• _REQUIRED ACTION_: Wherever an image appears in the entries, drop it and reproduce everything else exactly.
───
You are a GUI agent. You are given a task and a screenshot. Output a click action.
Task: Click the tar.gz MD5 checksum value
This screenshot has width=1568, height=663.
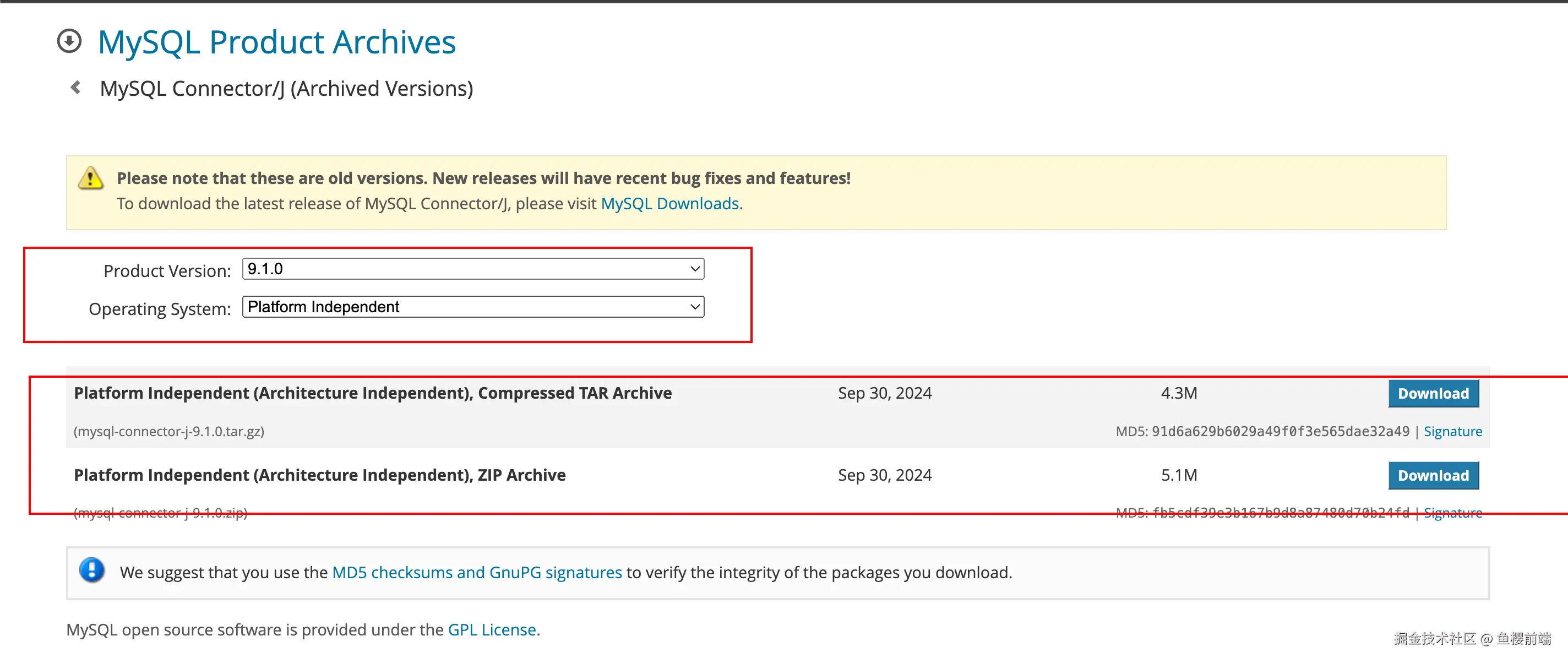pos(1280,431)
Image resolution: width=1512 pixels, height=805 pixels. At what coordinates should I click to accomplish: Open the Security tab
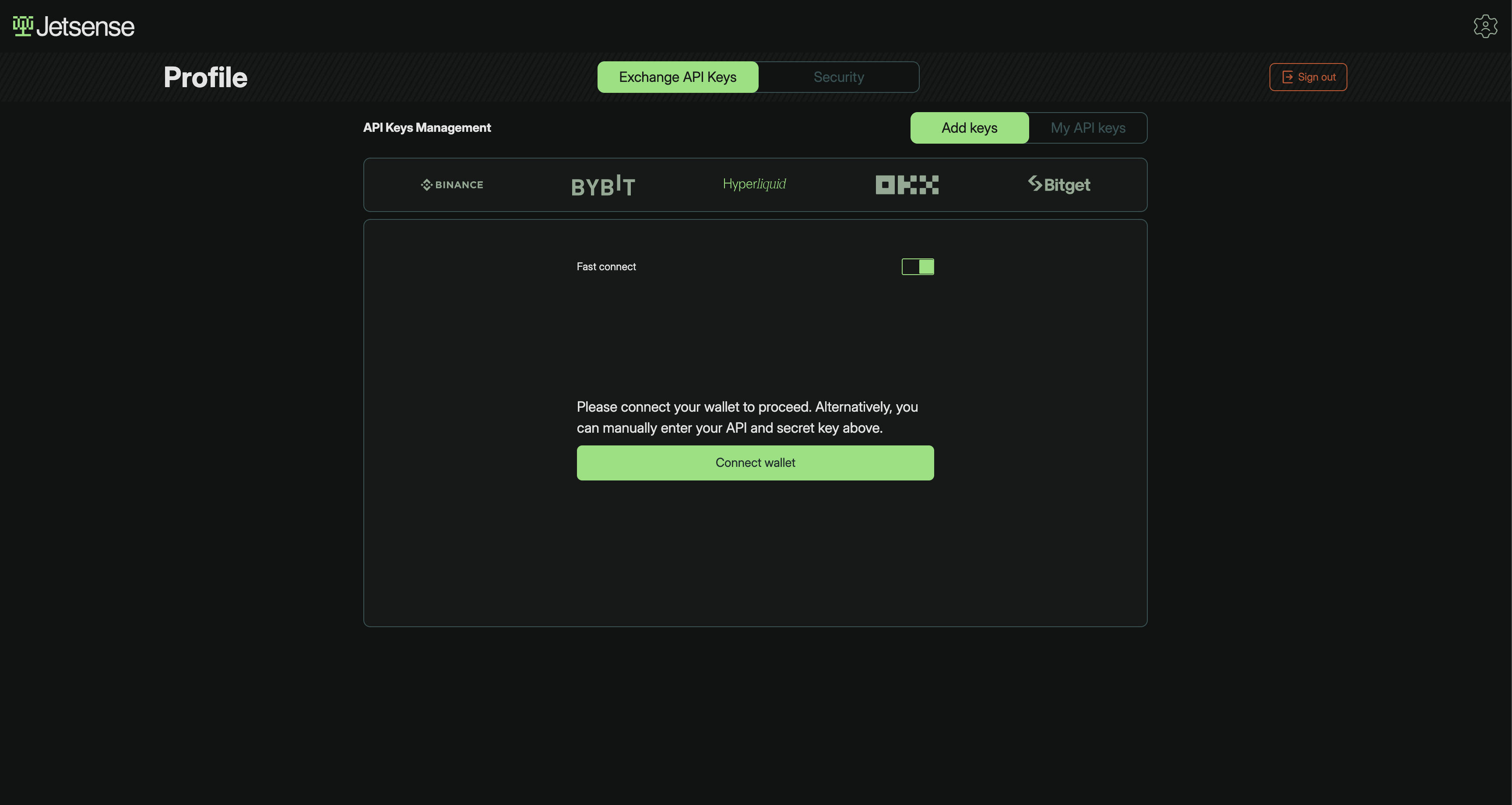point(838,77)
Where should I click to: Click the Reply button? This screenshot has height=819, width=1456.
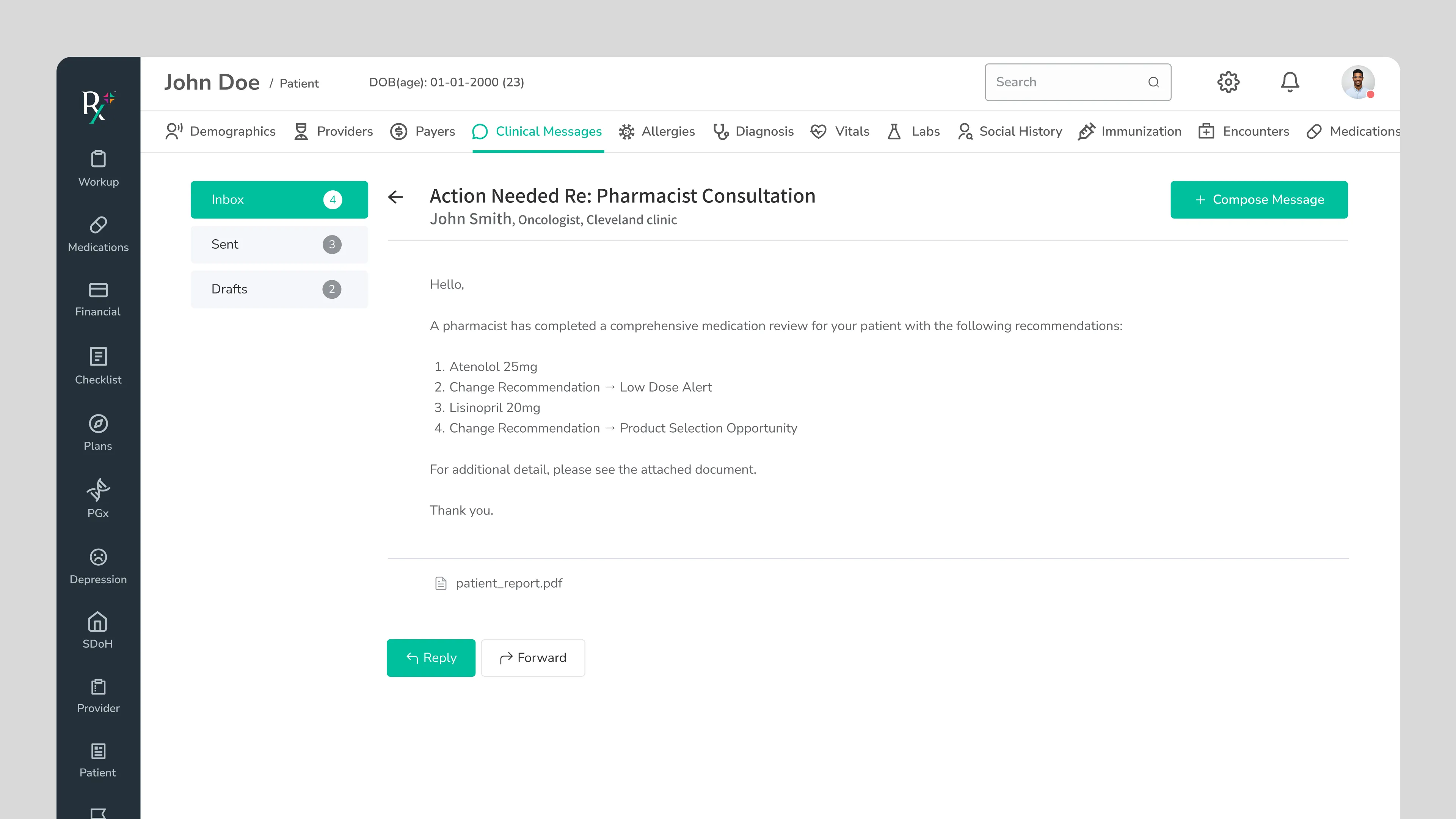[431, 657]
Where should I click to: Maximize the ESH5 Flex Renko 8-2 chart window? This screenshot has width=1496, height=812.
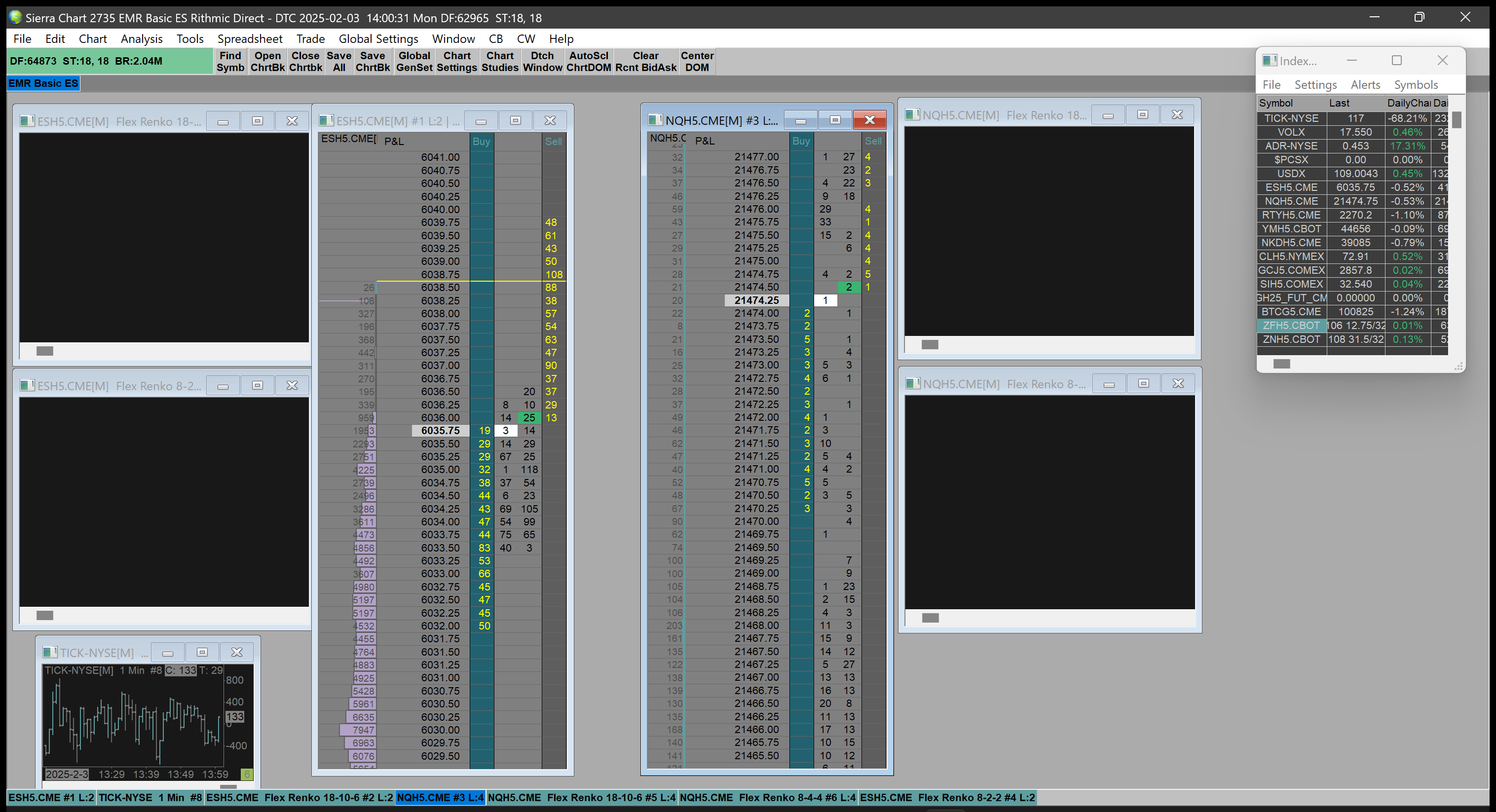click(x=257, y=385)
───
• _ANSWER TO THIS EXERCISE_:
You are a GUI agent. You are given a task and a screenshot. Output a click action.
Task: Click the tar.gz MD5 checksum value
This screenshot has width=1568, height=663.
pos(1280,431)
Image resolution: width=1512 pixels, height=805 pixels. At what coordinates should I click to accomplish: Open the Security tab
point(838,77)
Where should I click to: Click the Reply button? This screenshot has height=819, width=1456.
[431, 657]
Where should I click to: Maximize the ESH5 Flex Renko 8-2 chart window? This screenshot has width=1496, height=812.
click(x=257, y=385)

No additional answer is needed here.